MAMMONE, Mr Daniel, Director, Workplace Policy and Director, Legal Affairs, Australian Chamber of Commerce and Industry

Evidence was taken via teleconference—

CHAIR: Mr Mammone, thank you for agreeing to appear before the committee today. We do not have a submission, but that is fine; I appreciate the short notice. Maybe you could indicate whether you have a submission coming.

Mr Mammone : Yes, we are in the process of finalising that and will send that electronically.

CHAIR: Thank you for taking the time and effort to do that for the committee. We do appreciate it. I now invite you to make some opening comments to the committee. That will be followed by some questions.

Mr Mammone : ACCI welcomes the opportunity to provide evidence to this inquiry, albeit by telephone. We thank the committee for accommodating our request at short notice. We do have a written submission, which will be lodged today. I wish to, as part of an opening statement, read from various provisions of that written submission.

The ACCI notes that the inquiry into the Fair Work (Registered Organisations) Amendment Bill 2012 takes place against a significantly truncated timetable, which may not allow the committee to fully consider the impact on registered employer organisations. ACCI's submission to this inquiry and evidence today focuses only on the impact of the amendments on ACCI members who may be registered employer organisations under the Fair Work (Registered Organisations) Act 2009. ACCI members who are registered employer organisations may make submissions to this inquiry.

ACCI was consulted on the proposed changes through its membership of the National Workplace Relations Consultative Council. Meetings of the council are governed by statute and governed by confidentiality. We note that the process was short. The communique which was released following the 114th meeting of the NWRCC, which was held on 25 May, indicated in part:

The Council supports in principle measures to ensure that employer organisations and unions registered under this Act are representative of and accountable to their members, and are able to operate effectively and contribute to the proper function of the workplace relations system.

ACCI continues to express in principle support for the amendments, even though the issues the amendments seek to address have not arisen, to our knowledge, in the context of registered employer organisations. ACCI-member registered employer organisations who have considered the detail of these amendments as it would impact them as autonomous not-for-profit organisations registered under the act will provide detailed feedback to the committee by, we anticipate, close of business today.

The second reading speech for the bill indicates, amongst other things, that conduct by a small number of officials in some parts of one organisation has dented public confidence in all registered organisations in this country. Whilst ACCI believes that the act, which continues to reflect the former governance and accountability framework as it was then contained in the Workplace Relations Act 1996 as schedule 1, is an appropriate framework to regulate registered employer organisations who are not-for-profit entities. The justification for these amendments is in the general public interest.

It is in the public interest to ensure that federally registered trade unions and employer associations meet community standards on matters of financial accountability and transparency. Employers continue to have an indirect interest in ensuring that trade unions they may deal with are properly accountable to their members. Employers who are members of federally registered employer associations have a direct interest in the accountability of their associations. It is in the public interest for the government and parliament to review the adequacy of the existing framework in the wake of the general manager's report into the conduct of one registered employee organisation and the apparent shortcomings in the act as identified in that report.

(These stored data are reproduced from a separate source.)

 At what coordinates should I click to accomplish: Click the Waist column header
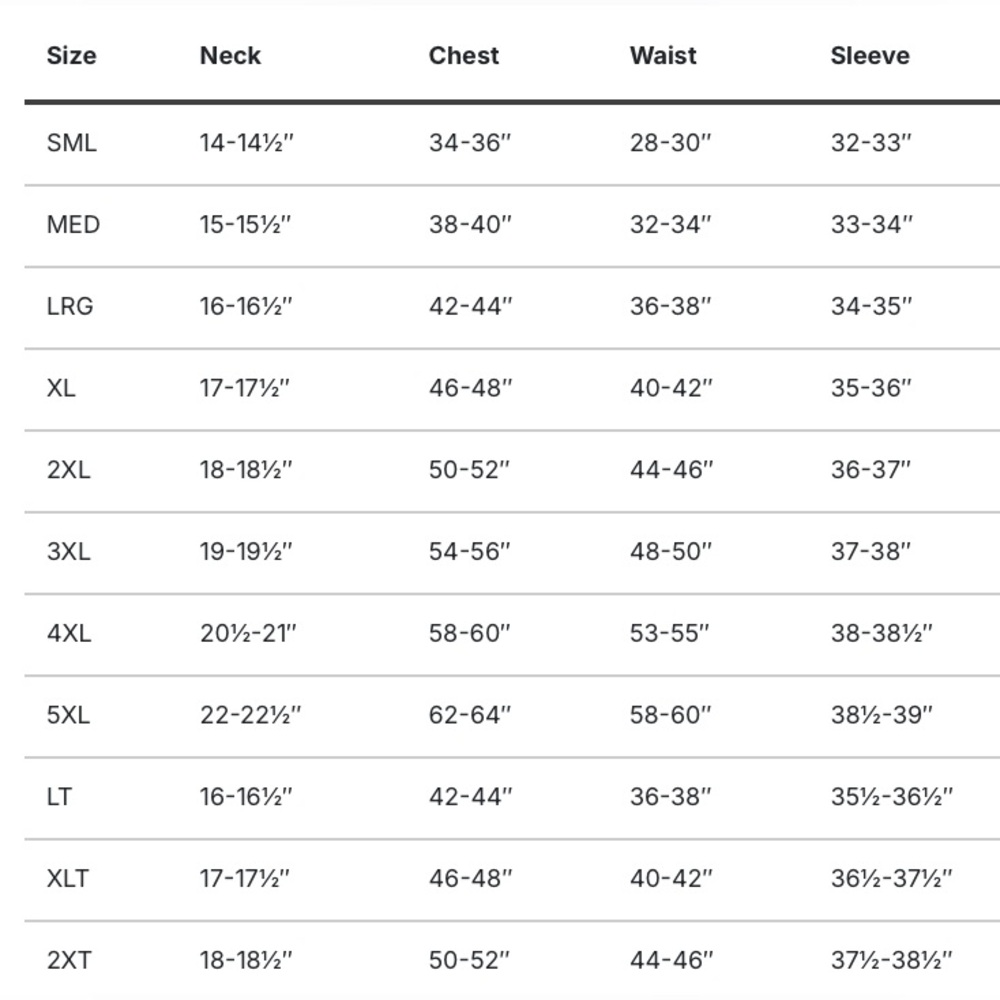tap(663, 56)
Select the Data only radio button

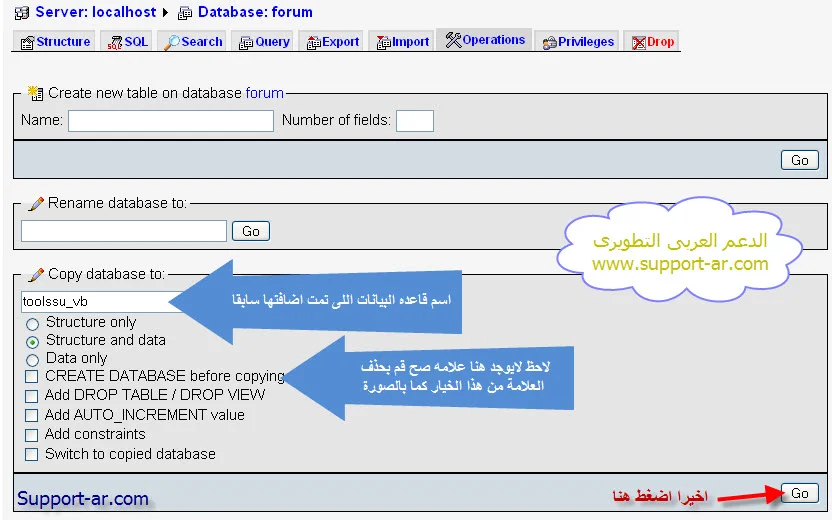point(33,359)
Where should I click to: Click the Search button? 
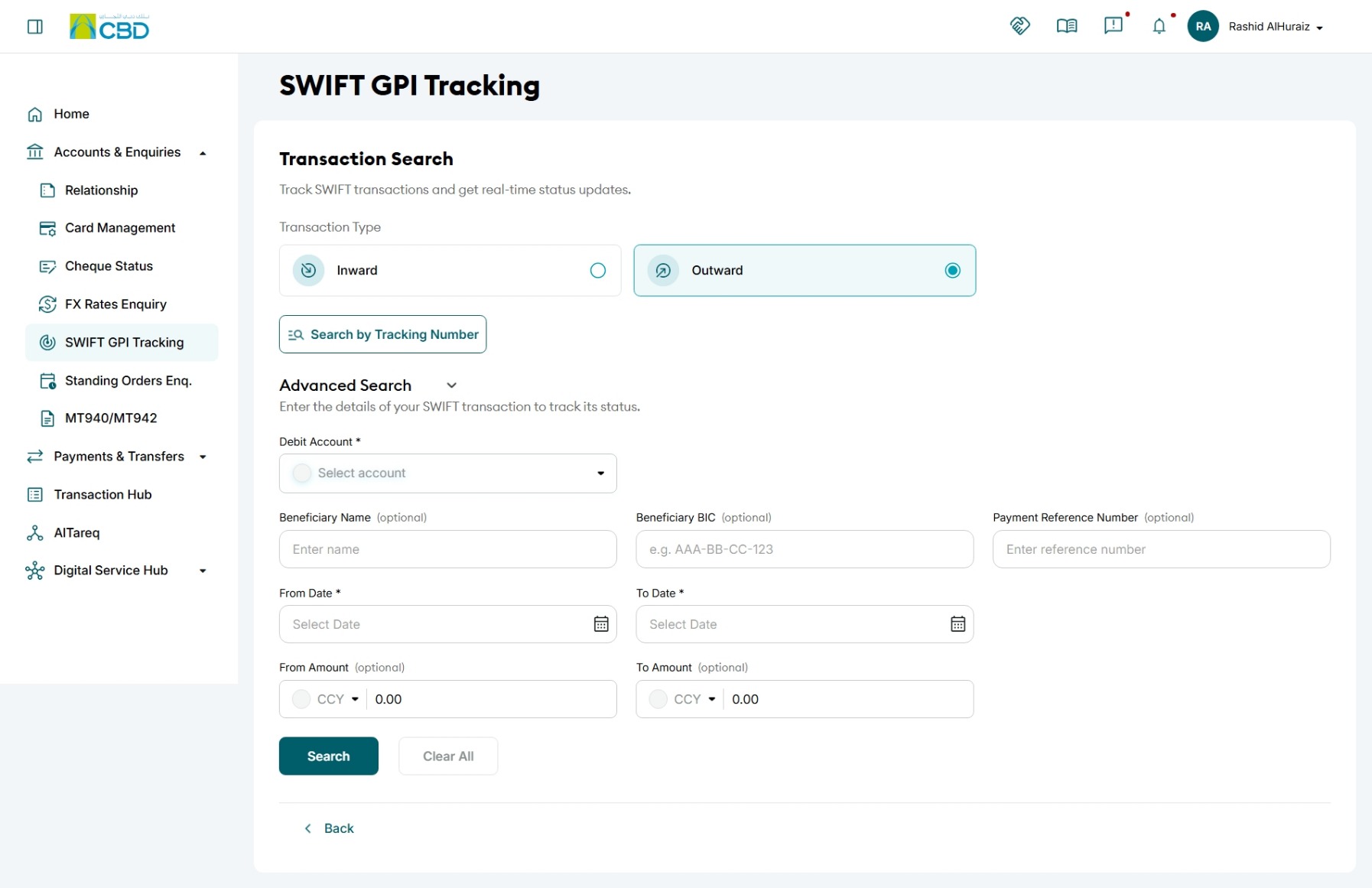point(328,756)
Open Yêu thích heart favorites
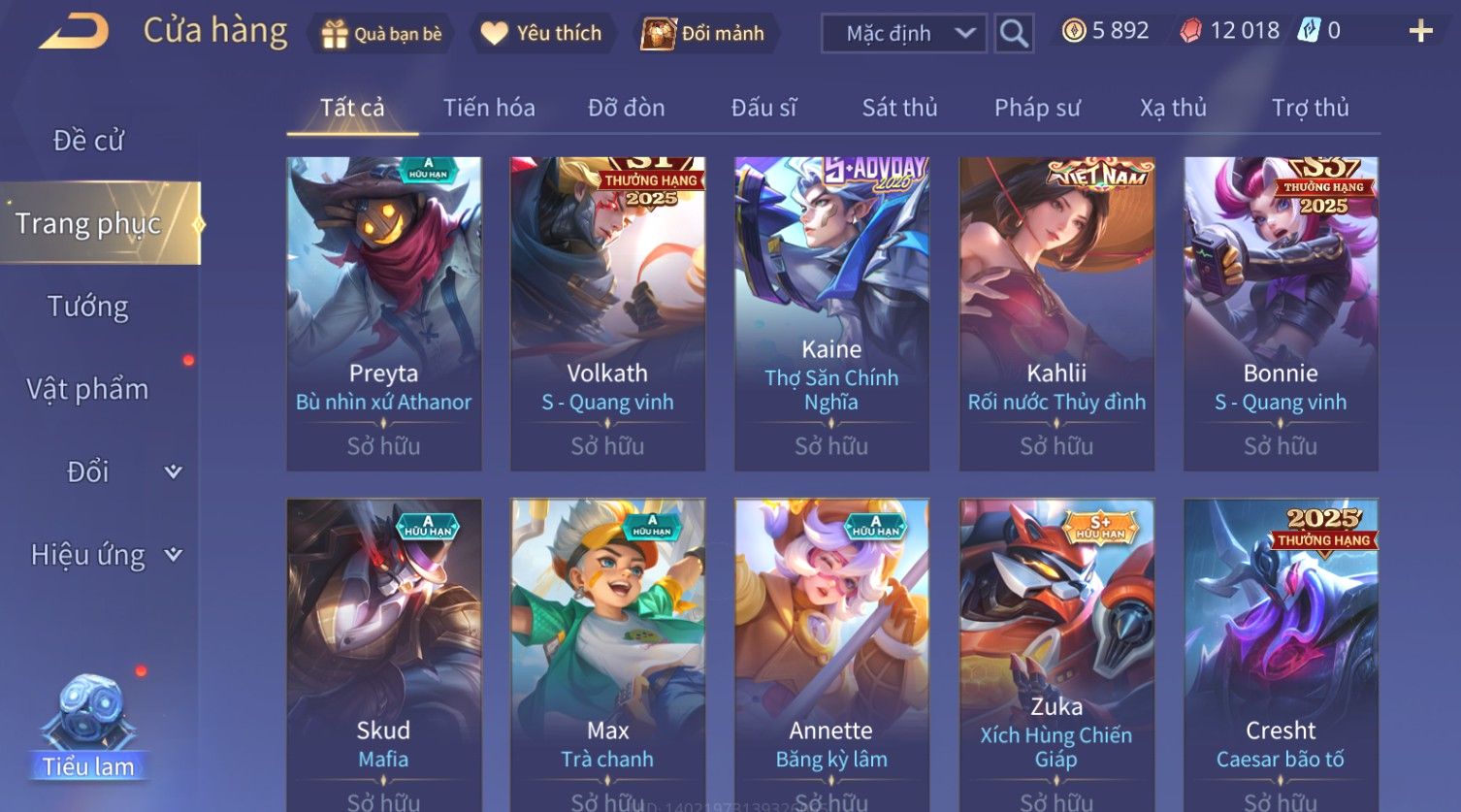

It is important that the regulatory framework for registered employer organisations is commensurate with their purpose, resources and capacity to effectively function as not-for-profit industrial associations representing the interests of employers, as defined by their rules. ACCI's previous views on reforms to the governance of registered organisations have indicated that financial obligations under Corporations Law are a relevant factor that has to be applied having regard to the actual circumstances of registered organisations. ACCI believes that regulation should be balanced and workable and that it does not make the ordinary operations of a registered employer organisation unduly difficult or restrictive.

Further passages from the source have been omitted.